Comment l’enseigne s’impose-t-elle face aux géants historiques ?
En se focalisant sur l’exécution plutôt que sur la communication, en consolidant une chaîne d’approvisionnement robuste et en garantissant un rapport qualité-prix constant. Ce modèle s’exporte efficacement et fidélise clients comme franchisés.
Qu’apprendre de Mixue quand on lance sa propre entreprise ?
Commencer frugalement, documenter chaque processus, internaliser les fonctions critiques (logistique, qualité), soutenir ses partenaires avec des outils et de la formation, et choisir la cohérence plutôt que la dispersion créative.
Quels défis pour la prochaine phase d’expansion ?
Adapter le protocole aux cadres réglementaires et culturels locaux, renforcer la traçabilité, maintenir l’exigence qualité à grande échelle, et continuer à innover sans compromettre la cadence opérationnelle.
Pourquoi les franchisés adhèrent-ils durablement ?
Ils bénéficient d’un accompagnement concret: choix des sites, aménagement, formation, approvisionnement sécurisé, hotline réactive et standards précis. Cela transforme leur investissement en trajectoire de rentabilité plus prévisible.

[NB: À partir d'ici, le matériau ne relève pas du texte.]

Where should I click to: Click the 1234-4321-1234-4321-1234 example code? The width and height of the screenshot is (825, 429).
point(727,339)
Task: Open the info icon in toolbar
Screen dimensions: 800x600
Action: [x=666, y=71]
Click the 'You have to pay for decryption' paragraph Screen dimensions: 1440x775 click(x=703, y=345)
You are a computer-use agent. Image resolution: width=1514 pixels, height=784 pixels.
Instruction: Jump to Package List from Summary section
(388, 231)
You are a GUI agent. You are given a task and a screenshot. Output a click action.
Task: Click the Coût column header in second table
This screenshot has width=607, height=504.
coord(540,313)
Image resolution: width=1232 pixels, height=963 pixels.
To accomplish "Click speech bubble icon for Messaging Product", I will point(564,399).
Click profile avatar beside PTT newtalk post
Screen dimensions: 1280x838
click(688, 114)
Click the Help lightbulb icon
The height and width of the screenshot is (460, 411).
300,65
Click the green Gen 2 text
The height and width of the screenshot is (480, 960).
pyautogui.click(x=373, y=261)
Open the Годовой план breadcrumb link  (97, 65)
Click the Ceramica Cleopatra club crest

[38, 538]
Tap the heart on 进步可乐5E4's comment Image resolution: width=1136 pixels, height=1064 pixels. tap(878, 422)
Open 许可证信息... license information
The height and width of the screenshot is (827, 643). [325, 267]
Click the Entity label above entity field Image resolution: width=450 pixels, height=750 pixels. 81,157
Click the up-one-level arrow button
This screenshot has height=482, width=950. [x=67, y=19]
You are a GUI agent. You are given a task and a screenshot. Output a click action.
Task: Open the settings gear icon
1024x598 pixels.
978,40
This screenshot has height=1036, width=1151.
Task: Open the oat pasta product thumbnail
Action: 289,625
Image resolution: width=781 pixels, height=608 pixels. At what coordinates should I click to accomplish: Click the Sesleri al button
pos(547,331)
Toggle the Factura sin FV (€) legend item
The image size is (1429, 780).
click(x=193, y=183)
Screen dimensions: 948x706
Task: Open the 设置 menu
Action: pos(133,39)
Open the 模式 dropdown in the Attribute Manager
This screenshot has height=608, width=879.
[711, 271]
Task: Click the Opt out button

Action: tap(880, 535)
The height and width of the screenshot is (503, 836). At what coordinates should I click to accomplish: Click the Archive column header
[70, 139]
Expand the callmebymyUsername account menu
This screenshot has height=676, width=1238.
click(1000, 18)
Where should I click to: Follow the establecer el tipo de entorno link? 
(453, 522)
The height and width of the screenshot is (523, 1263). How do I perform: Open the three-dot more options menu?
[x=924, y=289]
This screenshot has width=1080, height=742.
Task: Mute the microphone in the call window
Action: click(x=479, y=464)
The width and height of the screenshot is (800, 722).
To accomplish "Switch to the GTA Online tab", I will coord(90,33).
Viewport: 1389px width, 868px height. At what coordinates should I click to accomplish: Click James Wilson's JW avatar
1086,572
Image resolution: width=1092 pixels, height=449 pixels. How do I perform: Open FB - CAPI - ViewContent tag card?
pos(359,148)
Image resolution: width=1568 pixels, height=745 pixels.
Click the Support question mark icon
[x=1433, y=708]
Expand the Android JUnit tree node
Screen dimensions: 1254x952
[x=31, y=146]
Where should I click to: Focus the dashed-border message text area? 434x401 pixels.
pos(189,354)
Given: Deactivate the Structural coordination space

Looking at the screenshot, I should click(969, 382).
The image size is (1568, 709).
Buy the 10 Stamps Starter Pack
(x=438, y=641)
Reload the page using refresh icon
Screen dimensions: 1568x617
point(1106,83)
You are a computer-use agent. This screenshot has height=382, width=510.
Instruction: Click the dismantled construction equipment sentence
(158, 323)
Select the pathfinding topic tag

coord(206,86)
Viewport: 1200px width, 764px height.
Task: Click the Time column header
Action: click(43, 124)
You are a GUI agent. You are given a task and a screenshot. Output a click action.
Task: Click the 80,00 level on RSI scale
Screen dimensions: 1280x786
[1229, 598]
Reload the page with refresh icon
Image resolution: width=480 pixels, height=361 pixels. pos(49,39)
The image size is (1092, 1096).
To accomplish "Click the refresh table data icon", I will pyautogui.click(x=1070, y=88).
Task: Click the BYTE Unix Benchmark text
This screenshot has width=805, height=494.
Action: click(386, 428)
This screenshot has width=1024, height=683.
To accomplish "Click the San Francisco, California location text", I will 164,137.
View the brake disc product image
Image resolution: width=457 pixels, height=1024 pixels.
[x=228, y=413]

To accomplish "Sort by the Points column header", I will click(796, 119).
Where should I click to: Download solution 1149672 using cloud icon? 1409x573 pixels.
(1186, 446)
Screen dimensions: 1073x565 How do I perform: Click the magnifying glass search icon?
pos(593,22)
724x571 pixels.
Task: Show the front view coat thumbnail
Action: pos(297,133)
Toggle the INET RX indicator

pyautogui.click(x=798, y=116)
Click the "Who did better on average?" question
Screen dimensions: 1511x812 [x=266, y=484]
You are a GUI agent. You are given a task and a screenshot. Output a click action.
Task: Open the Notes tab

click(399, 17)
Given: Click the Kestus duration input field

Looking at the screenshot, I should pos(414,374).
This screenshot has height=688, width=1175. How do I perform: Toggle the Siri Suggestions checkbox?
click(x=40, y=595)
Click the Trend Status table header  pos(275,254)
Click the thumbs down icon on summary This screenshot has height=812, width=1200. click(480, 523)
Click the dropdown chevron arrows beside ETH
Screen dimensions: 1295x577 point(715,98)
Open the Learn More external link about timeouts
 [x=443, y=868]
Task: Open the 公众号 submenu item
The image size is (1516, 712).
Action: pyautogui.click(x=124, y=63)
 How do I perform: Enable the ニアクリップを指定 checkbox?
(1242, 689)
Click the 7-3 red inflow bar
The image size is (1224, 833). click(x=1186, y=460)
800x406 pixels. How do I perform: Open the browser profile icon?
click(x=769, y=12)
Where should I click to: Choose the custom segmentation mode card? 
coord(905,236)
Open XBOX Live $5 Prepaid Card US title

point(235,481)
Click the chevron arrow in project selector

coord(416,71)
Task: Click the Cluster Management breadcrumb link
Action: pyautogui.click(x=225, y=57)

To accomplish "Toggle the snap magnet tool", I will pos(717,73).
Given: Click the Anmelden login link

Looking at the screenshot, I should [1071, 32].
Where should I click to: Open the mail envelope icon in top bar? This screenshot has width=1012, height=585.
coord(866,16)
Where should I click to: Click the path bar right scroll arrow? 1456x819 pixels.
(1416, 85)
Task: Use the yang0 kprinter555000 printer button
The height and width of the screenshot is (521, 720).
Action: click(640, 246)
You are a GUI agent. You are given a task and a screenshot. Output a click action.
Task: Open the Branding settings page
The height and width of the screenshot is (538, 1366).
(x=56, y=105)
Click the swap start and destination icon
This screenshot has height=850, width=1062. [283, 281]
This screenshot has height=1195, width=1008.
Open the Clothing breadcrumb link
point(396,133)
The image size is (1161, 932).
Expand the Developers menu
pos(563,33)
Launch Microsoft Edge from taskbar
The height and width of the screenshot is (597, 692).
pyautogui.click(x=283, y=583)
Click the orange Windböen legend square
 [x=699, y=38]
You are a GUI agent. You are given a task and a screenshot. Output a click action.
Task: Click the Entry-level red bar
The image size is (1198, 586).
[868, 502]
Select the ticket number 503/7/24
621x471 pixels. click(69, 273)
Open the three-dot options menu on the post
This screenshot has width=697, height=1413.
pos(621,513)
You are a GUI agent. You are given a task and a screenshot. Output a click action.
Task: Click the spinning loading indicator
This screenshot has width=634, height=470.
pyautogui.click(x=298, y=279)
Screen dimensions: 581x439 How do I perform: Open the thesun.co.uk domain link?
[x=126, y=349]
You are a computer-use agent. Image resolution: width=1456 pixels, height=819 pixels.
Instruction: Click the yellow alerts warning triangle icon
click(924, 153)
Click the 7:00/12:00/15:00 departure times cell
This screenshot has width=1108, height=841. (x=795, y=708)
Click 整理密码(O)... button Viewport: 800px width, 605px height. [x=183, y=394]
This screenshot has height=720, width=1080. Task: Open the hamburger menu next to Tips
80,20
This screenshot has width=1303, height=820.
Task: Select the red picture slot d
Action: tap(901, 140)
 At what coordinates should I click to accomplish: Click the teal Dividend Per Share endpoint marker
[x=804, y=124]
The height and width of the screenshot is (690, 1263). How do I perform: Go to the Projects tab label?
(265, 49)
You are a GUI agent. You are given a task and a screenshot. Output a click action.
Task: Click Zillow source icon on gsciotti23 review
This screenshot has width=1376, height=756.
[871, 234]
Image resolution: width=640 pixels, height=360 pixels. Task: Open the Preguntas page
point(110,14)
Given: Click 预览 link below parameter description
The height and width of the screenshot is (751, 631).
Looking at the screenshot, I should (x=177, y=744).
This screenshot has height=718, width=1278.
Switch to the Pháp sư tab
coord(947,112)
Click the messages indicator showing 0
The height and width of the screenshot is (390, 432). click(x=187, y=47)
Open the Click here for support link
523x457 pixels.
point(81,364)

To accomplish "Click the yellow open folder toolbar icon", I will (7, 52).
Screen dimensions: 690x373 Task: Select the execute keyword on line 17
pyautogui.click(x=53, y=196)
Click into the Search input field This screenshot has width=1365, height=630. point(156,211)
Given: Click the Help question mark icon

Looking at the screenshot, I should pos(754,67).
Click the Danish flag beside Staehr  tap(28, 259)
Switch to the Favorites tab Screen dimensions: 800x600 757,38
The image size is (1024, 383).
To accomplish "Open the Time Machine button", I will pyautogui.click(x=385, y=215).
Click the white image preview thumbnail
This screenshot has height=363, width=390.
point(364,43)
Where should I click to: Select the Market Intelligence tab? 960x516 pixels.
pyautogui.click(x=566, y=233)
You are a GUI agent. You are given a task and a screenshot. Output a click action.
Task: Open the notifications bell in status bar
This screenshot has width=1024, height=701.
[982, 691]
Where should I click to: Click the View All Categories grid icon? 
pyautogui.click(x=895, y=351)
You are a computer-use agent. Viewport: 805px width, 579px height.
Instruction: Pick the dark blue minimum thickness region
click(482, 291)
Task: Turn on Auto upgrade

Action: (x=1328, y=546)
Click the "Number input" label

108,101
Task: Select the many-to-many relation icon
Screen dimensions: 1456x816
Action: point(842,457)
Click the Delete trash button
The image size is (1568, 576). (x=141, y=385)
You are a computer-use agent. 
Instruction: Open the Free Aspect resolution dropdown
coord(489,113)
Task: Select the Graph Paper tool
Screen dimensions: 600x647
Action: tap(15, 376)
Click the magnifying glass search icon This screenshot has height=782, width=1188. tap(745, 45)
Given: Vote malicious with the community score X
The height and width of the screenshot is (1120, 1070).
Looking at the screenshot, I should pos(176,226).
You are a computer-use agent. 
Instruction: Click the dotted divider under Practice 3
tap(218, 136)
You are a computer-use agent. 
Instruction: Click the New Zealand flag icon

Quelle est la place de la qualité dans ce modèle ?
La qualité est conçue comme une constance mesurable plutôt que comme une création ponctuelle. Chaque produit et chaque geste sont calibrés pour résister aux heures de pointe et rester reproductibles dans tout le réseau.
Quel est l’impact global de Mixue sur le secteur ?
L’enseigne a redéfini la réussite dans la restauration rapide en démontrant que l’infrastructure, la formation et la logistique peuvent être des leviers de marque aussi puissants que la publicité, ouvrant la voie à une croissance internationale disciplinée.